PAGE TEXT:
************
On 2008 September 16 (Tue) 07:12:02am PDT, "Jay A. Kreibich" <[EMAIL 
PROTECTED]> wrote:
> On Mon, Sep 15, 2008 at 10:57:37PM -0700, Tomas Lee scratched on the wall:
> 
>> I want to delete the 1000 members with the lowest scores.  Assume that
>> it is extremely unlikely for two members to have identical scores.
>> Also, the 1000 is arbitrary -- it could be more or less on different
>> days.  But each time I do this deletion, it will be a fixed number.
>> 
>> What's the fastest way to do this?  
> 
> 
> Your best bet is to just try things out and see.
> 
> 
>> Method A:
>> * find the 1000th lowest score:
>> SELECT score FROM members ORDER BY score LIMIT 1 OFFSET 999;
>> * delete the records equal to or lower than that score
>> DELETE FROM members WHERE score <= $thousandth_lowest_score;
> 
> Do it as one command using a sub-select:
> 
> DELETE FROM members WHERE score <= (
> SELECT score FROM members ORDER BY score LIMIT 1 OFFSET 999);
> 
> Personally I don't like this, since it has the potential to delete
> too many records.  Having repeating scores may be rare, but that's
> not never.  On the other hand, getting rid of "ties" at the cut-off
> point may be desirable.
> 
>> Method B:
>> * find the uids for the 1000 lowest scores:
>> SELECT uid FROM members ORDER BY score LIMIT 1000;
>> * delete those records
>> DELETE FROM members WHERE uid IN ([join $uids ,]);
> 
> Again, do it as one command:
> 
> DELETE FROM members WHERE uid IN (
> SELECT uid FROM members ORDER BY score LIMIT 1000);
> 
> I'm not sure about speed, but I like this best from from a readability
> standpoint.  It is clean and straight forward, and I wouldn't be
> surprised to find out it is the fastest.
************
RECORDS:
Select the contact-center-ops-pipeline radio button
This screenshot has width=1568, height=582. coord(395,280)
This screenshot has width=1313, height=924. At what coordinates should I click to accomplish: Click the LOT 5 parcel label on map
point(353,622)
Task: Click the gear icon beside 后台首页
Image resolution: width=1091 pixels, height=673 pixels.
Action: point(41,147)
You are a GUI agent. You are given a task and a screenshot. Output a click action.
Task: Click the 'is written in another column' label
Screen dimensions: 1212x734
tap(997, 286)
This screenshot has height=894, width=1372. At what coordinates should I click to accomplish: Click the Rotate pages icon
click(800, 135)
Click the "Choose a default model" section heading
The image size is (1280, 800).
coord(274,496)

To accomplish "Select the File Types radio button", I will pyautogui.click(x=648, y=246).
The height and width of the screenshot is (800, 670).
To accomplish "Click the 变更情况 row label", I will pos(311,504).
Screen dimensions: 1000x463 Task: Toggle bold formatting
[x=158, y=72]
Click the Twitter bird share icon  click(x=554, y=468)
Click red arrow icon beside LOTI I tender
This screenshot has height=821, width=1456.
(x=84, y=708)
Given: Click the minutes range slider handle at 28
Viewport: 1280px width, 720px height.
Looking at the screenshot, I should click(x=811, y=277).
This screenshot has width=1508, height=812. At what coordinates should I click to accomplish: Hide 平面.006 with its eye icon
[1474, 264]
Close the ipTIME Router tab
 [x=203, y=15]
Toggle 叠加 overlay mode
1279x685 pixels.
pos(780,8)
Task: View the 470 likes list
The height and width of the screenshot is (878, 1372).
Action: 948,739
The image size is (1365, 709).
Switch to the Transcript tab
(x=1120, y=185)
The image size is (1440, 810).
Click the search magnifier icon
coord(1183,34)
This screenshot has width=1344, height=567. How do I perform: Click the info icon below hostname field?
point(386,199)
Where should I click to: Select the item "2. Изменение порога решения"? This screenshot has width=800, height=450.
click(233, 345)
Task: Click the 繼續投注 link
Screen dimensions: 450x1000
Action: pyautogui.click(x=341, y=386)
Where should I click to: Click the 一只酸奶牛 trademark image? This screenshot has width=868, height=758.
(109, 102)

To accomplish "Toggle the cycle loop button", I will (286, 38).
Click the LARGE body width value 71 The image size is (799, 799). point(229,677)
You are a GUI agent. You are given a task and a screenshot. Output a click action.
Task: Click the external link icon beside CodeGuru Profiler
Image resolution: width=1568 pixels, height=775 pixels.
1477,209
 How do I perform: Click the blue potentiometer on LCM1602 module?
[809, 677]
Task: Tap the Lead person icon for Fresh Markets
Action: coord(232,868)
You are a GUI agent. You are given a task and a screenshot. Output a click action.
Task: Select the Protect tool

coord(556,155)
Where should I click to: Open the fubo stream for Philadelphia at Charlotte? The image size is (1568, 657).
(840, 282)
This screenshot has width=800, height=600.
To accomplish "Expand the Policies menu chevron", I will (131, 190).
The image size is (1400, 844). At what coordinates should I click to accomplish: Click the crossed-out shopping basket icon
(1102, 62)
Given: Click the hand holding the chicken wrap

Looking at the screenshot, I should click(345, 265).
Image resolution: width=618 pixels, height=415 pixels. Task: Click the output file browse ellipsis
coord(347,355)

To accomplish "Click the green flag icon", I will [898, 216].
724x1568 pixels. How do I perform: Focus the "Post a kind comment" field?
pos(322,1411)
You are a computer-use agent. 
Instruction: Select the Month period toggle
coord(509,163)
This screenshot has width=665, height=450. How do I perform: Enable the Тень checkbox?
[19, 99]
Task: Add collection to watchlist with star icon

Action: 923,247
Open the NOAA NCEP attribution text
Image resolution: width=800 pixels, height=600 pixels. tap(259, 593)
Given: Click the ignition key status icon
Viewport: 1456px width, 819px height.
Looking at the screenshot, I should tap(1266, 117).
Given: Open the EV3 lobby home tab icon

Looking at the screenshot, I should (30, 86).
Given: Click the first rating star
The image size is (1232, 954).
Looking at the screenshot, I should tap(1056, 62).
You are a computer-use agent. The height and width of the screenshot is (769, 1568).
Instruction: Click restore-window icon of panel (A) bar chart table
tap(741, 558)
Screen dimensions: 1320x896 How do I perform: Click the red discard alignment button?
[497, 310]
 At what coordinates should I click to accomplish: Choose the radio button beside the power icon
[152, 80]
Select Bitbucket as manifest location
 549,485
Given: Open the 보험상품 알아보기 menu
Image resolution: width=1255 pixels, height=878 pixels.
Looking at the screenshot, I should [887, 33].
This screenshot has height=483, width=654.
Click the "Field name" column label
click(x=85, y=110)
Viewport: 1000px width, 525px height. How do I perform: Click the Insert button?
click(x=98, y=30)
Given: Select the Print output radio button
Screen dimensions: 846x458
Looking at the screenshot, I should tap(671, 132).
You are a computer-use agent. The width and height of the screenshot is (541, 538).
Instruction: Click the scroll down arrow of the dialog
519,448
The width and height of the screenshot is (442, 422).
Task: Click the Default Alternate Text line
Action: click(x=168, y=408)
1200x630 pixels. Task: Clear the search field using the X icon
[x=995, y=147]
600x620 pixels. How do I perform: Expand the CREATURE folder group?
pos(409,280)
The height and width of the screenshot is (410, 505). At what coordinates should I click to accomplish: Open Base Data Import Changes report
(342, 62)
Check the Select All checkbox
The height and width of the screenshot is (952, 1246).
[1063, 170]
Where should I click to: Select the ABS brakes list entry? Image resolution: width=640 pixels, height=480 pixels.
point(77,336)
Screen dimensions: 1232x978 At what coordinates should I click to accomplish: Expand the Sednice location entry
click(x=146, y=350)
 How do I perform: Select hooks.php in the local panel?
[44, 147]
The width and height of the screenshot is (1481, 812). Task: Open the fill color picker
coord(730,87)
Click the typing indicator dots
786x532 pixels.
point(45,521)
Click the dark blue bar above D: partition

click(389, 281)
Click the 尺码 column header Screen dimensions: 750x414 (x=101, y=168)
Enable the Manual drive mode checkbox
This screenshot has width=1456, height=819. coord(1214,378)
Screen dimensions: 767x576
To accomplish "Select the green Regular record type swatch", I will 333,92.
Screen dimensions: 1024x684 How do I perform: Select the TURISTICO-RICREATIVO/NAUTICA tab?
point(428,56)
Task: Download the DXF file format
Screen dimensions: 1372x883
************
In the thread about deleting the lowest-scoring members, shorten the paragraph that begins "Personally I don't like this" while keeping its main points.

The writer dislikes this approach because it could delete too many records, since repeated scores are rare but still possible. Still, removing ties at the cut-off point might be desirable.